Back
Sep 21, 2020

How to Optimize Django ORM Queries

Django ORM is a very abstract and flexible API. But if you do not know exactly how it works, you will likely end up with slow and heavy views, if you have not already. So, this article provides practical solutions to N+1 and high loading time issues. For clarity, I will create a simple view that demonstrates common ORM query problems and shows frequently used practices.

Installing django-debug-toolbar

Honestly, I cannot imagine a Django module for ORM requests profiling better than the Django Debug Toolbar. It performs recursive ORM-query request profiling, groups duplicated queries, and returns them to the profiled view.

You can get it here, as well as documentation including installation and configuration instructions.

Creating a common view

Okay, now we have to create an example view. This view fetches 100 users and their groups from the database. I skipped the URL configuration part, as I am sure you can handle it yourself.

from django.shortcuts import render
from django.contrib.auth import get_user_model

User = get_user_model()

def orm_queries_test_view(request):
    users = User.objects.order_by("id")[:100]
    data = {}
    for user in users:
        data[user.id] = {
            "groups_total": user.groups.count(),
            "is_staff":  user.groups.filter(name__in=['admin', 'superuser']).exists(),
        }
    return render(request, "sample/orm_queries_test.html", {"data": data})

Now we need a simple template to place django-debug-toolbar in.

orm_queries_test.html :

<html>
<body>
    {{ data }}
</body>
</html>

Looks pretty simple!

So let’s shoot a request to our test view and check its performance via django-debug-toolbar UI.

1.1.jpg

It looks really bad, and we need to understand why this is happening.

As you can see, the ORM has generated many almost equal SQL queries to get users’ groups. Now let’s check one of them.

1.2_5FvPZba.jpg
1.3.jpg

It seems we should use JOIN here, doesn’t it? 😉

The N+1 issue and its solution methods

Using Django ORM, we can instantly get any data from the database anywhere in our code. This is very convenient. But there is a problem if we are fetching a foreign key or many-to-many fields many times in a row.
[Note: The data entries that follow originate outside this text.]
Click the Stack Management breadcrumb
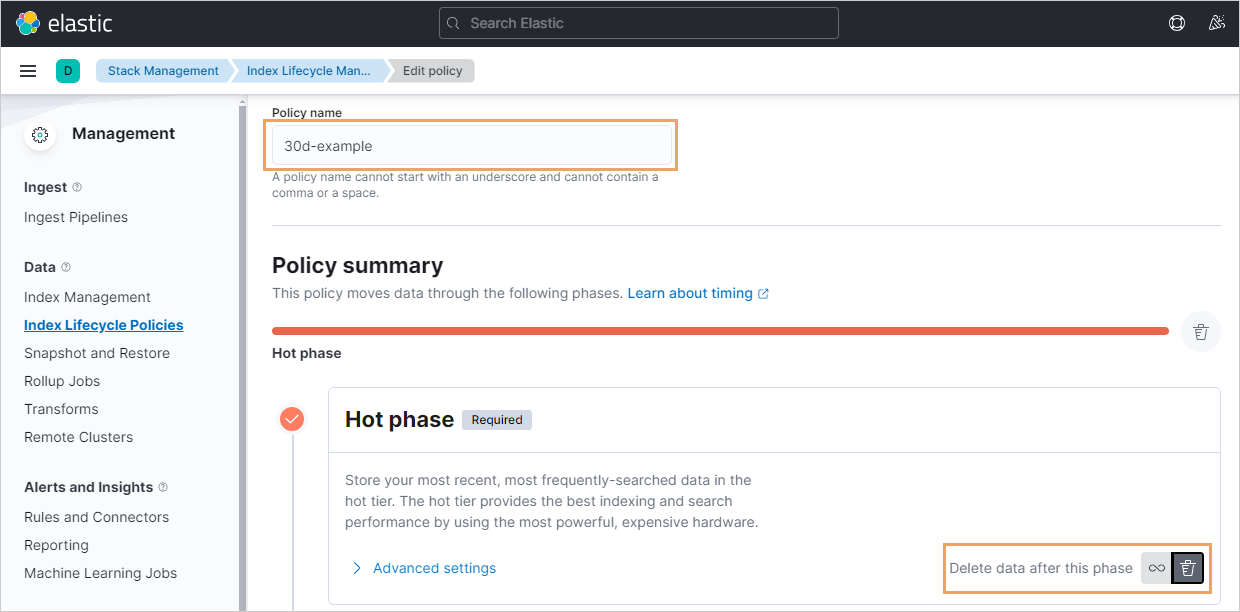Screen dimensions: 1240x612 pos(163,71)
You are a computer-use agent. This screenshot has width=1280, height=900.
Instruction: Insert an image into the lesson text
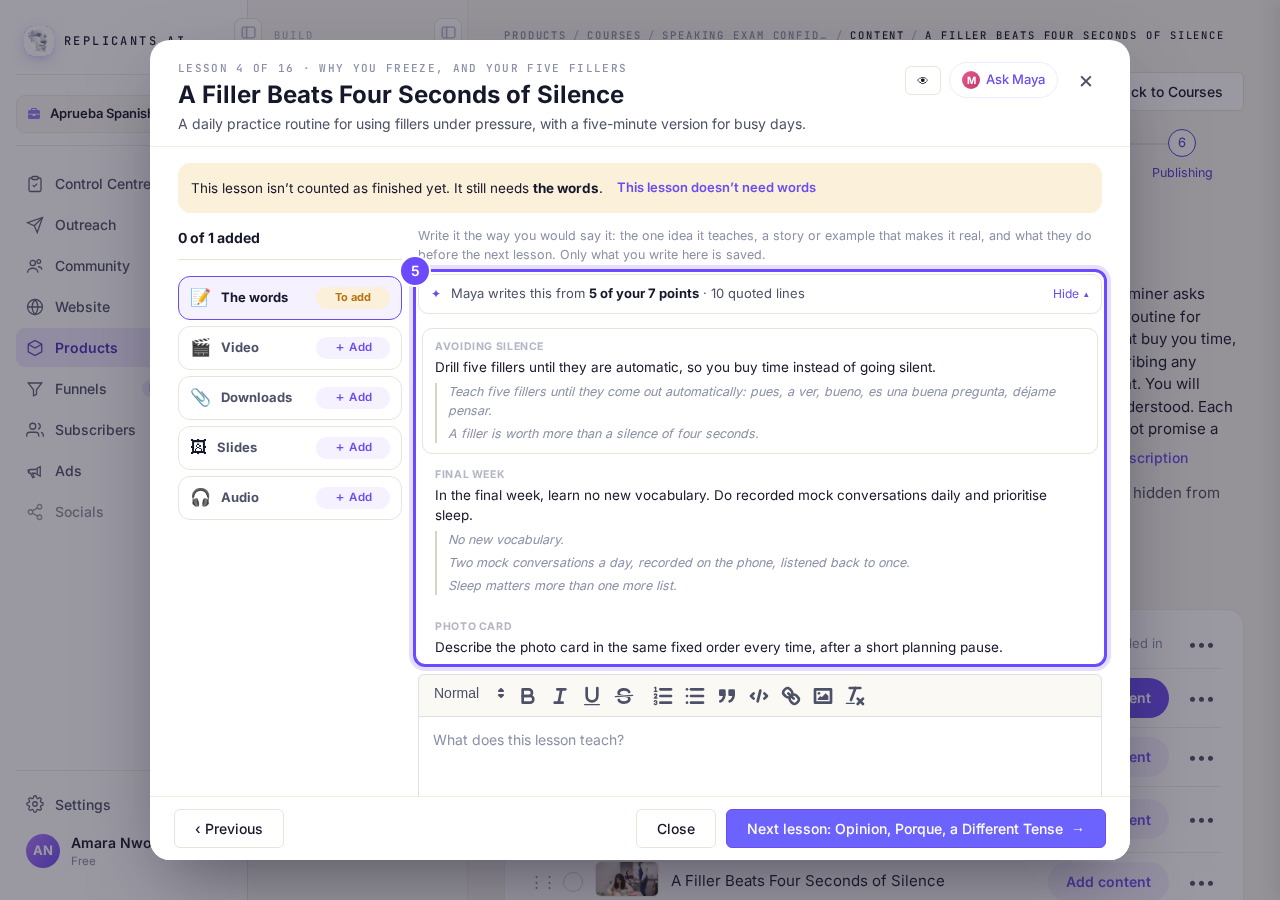823,696
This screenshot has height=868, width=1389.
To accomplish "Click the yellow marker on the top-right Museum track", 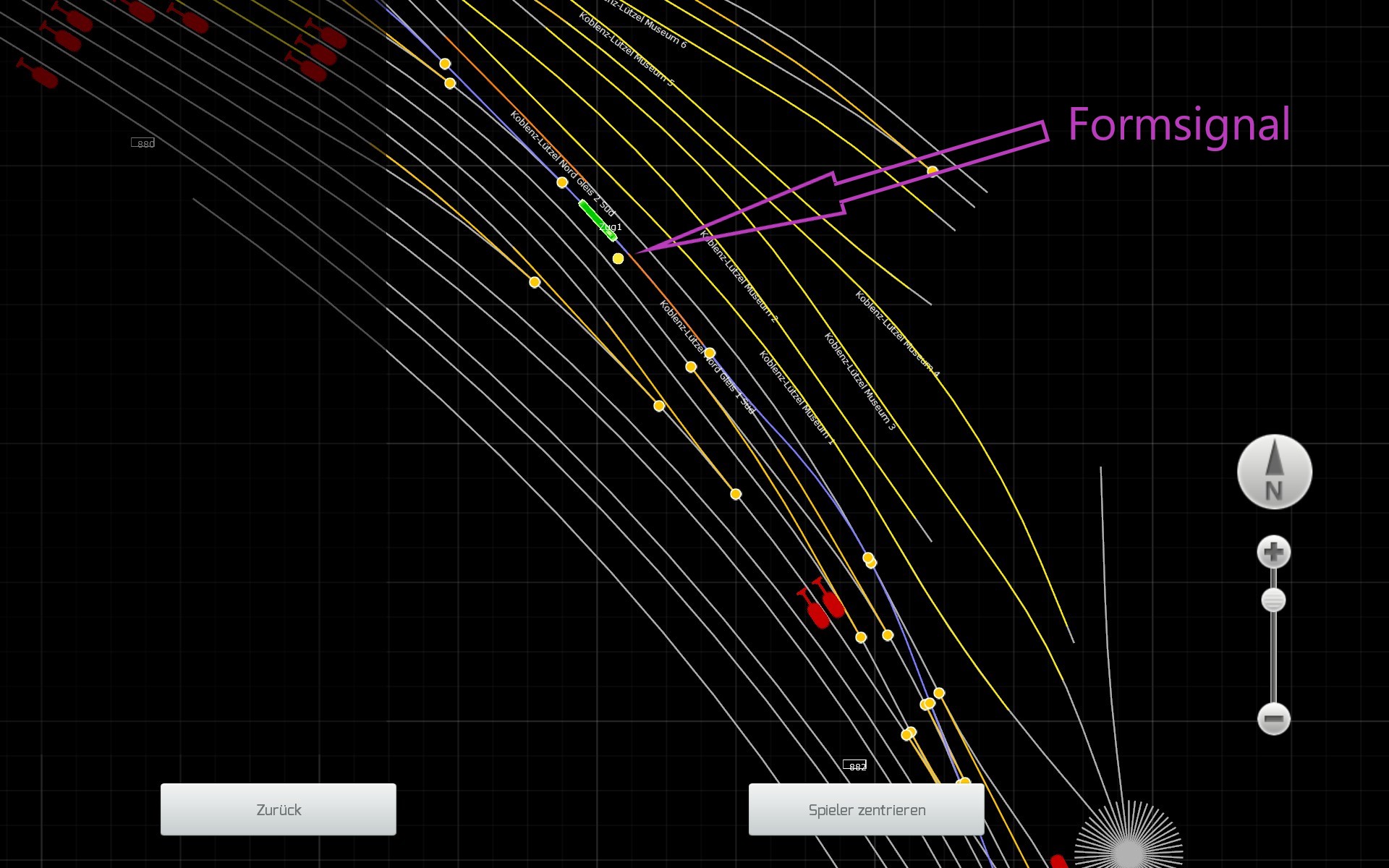I will click(x=933, y=171).
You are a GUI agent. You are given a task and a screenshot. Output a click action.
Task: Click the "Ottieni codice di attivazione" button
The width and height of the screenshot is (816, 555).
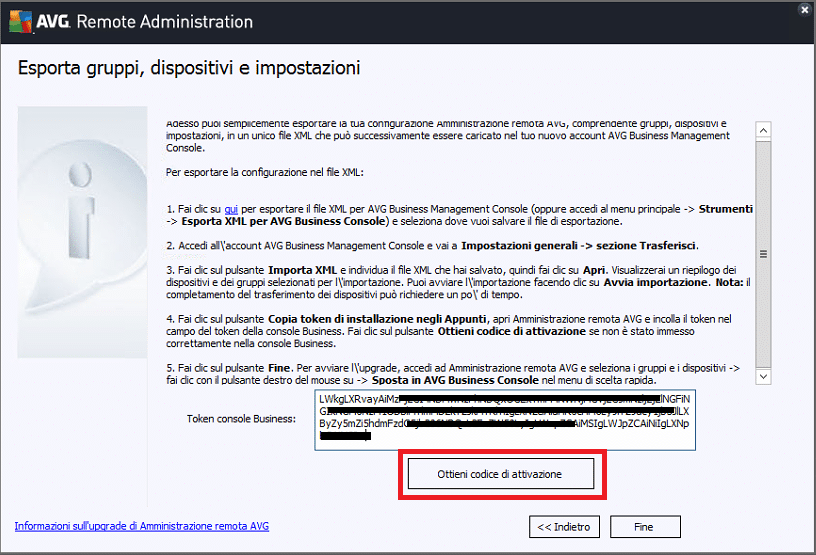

Just take a look at a simple test below.

from django.db import connection, reset_queries
from django.contrib.auth import get_user_model

User = get_user_model()

def perform_dummy_test(users):
    for user in users:
        groups = list(user.groups.all())
    print('Queries performed:', len(connection.queries))
    
reset_queries()
users = User.objects.all()[:10]
perform_dummy_test(users)
-> Queries performed: 11

Whoops! Django ORM cannot implement when and how often we will get additional data from the database in our code. And at this block we fetch users’ groups step-by-step in our cycle, so the ORM generates one request for each iteration to get users’ groups. That is the N+1 issue we are talking about. In this case we can manually preload the required data once and use it as long as we need it.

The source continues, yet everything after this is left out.